Two days after his arrest, Kim was ordered to go on site inspections to showcase how exactly he had committed the murders. It has been rumored that he acted arrogantly during the procedures, chewing gum and laughing loudly, but this has not been verified with certainty. At the investigations, it was noted that he often targeted isolated, impoverished homes from which little money was stolen, which appeared to be deliberate, as the police focused on robberies committed against the middle and upper classes more frequently. In total, his total loot stolen from the crime scenes amounted to 26,800 won.

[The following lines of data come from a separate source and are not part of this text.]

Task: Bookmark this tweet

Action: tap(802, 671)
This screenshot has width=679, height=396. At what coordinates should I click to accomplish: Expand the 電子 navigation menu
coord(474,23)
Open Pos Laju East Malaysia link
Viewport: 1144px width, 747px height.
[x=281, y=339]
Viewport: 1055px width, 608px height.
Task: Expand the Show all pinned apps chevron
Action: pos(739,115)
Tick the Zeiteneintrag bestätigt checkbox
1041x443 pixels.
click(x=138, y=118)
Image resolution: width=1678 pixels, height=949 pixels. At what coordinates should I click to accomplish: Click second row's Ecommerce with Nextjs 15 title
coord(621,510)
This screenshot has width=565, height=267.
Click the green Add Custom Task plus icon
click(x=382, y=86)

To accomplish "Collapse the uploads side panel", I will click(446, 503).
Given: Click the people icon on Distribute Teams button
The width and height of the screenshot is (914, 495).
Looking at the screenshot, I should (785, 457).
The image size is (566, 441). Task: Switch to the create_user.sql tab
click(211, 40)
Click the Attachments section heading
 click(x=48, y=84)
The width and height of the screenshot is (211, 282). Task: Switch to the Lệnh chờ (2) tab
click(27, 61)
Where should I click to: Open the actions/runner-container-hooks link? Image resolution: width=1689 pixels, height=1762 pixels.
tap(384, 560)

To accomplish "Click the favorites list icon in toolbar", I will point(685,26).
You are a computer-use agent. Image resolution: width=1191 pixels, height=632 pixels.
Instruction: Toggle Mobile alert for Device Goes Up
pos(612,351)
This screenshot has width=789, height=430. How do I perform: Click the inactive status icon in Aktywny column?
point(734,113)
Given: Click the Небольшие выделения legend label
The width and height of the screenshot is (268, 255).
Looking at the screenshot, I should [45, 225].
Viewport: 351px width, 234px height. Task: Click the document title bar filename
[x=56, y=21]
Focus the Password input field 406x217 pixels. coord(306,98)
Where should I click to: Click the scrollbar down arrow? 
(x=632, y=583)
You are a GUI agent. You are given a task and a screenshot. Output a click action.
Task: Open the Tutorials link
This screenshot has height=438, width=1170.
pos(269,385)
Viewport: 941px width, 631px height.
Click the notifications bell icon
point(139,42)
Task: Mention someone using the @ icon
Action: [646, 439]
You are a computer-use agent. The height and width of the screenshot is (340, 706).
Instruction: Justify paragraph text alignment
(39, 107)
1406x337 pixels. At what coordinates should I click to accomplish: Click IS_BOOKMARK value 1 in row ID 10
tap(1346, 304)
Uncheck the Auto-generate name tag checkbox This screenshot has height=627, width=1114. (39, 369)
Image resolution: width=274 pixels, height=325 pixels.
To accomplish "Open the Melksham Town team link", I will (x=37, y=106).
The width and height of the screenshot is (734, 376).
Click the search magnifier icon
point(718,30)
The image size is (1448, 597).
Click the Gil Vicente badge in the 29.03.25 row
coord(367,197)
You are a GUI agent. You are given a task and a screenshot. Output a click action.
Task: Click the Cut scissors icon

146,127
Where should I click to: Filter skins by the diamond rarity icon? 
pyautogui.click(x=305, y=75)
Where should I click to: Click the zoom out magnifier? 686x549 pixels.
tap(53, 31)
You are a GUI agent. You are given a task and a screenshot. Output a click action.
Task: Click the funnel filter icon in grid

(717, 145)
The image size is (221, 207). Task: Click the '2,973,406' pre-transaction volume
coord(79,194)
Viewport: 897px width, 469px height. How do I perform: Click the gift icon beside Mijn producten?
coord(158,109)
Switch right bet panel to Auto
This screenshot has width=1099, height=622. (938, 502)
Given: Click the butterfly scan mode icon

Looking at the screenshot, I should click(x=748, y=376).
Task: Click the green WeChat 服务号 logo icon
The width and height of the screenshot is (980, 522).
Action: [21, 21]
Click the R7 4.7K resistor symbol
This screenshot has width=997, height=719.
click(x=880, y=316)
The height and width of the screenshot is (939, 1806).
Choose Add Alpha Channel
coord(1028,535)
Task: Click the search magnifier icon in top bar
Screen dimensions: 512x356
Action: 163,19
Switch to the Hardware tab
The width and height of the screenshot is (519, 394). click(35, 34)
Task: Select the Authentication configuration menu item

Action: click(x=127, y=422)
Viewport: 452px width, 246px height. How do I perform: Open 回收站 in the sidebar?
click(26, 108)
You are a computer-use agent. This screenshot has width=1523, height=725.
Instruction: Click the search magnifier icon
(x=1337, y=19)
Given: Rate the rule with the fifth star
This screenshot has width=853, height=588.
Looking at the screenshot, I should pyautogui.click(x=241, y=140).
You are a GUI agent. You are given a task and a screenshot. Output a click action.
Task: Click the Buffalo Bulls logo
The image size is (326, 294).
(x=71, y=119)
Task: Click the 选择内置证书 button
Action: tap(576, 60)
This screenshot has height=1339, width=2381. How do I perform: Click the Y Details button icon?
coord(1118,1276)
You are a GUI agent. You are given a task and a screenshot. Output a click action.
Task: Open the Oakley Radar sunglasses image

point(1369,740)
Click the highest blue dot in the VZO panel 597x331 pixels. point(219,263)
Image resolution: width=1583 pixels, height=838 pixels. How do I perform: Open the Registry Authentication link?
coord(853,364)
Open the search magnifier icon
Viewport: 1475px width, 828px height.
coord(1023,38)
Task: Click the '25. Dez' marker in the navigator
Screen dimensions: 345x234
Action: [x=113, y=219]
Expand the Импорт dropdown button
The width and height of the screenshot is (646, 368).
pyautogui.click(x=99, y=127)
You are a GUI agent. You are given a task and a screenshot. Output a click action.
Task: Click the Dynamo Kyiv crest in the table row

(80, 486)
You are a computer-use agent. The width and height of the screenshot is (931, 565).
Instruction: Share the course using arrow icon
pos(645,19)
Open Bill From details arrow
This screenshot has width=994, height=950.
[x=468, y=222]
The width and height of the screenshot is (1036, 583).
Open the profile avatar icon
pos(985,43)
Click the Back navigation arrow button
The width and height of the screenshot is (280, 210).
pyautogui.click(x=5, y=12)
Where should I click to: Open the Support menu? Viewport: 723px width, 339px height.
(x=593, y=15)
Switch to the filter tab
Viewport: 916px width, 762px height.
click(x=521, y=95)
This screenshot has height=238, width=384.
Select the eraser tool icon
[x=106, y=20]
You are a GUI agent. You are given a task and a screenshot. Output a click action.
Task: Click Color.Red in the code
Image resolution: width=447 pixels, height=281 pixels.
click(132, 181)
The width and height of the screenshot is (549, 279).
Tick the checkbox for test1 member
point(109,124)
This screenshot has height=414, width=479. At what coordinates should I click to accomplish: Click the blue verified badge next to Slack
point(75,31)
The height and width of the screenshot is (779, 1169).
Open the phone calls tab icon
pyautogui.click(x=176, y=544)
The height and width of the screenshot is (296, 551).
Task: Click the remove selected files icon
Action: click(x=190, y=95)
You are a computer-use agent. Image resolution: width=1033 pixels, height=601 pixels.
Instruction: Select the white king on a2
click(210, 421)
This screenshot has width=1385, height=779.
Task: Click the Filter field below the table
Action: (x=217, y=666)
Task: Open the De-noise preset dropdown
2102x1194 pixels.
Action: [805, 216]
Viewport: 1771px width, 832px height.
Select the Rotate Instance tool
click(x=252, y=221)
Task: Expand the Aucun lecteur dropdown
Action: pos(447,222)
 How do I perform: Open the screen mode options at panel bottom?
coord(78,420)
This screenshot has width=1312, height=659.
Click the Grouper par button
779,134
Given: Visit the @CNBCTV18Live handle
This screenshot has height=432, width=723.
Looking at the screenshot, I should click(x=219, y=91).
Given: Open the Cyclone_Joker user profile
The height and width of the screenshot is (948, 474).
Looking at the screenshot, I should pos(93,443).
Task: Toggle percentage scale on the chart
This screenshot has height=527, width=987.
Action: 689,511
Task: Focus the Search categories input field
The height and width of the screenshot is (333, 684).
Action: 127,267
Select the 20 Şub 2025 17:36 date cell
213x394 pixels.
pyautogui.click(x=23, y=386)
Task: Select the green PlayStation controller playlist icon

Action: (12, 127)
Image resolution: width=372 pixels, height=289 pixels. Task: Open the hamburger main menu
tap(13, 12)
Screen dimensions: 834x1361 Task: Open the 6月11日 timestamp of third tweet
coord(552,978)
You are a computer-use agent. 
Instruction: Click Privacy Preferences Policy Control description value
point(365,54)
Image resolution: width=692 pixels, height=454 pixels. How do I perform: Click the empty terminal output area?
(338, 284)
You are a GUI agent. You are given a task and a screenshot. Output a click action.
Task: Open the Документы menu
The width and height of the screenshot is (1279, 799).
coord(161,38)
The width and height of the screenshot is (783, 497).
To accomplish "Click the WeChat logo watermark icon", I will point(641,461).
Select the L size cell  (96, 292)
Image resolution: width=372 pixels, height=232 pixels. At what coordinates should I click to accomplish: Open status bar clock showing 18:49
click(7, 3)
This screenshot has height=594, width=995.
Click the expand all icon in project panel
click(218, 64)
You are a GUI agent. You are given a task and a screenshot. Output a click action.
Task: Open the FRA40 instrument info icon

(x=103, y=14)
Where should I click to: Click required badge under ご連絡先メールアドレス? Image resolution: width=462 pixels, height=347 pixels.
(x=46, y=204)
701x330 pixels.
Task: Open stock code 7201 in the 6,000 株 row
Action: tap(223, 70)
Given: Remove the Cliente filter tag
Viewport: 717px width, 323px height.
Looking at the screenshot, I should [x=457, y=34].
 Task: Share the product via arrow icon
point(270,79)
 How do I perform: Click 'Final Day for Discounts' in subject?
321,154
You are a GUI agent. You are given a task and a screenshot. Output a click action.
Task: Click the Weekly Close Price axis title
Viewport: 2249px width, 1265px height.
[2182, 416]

== Trial, imprisonment and execution ==
At their initial trial, both Dae-doo and Hae-woon were convicted on charges of murder, rape, robbery and attempted robbery and sentenced to death. At a follow-up trial, the latter's sentence was reduced to life imprisonment, as the judge recognized that he had only acted in one case and had been coerced by his partner. While awaiting execution, Dae-doo converted to Christianity and is said to have openly repented for his actions after attending church services.

On 28 December 1976, Kim Dae-doo was hanged at the Seodaemun Prison in Seoul, despite protests from his lawyer Lee Sang-hyeok, who had requested that his sentence be commuted and his case thoroughly examined to prevent similar incidents in the future. Just before his execution, Kim is said to have left behind a will, requesting that the justice system segregate small-time offenders and dangerous recidivists from one another, so that first-time offenders would not learn how to commit further crimes.

== In the media ==
In 2017, a movie based on the case, titled Ordinary Person, was released. After the film's release, the director Kim Bong-han gave an interview to The Hankyoreh, in which he suggested the possibility that the case had a lot of inconsistencies and that Kim could have been innocent.

In 2019, a podcast examining murder cases in South Korea covered Kim on their 40th episode.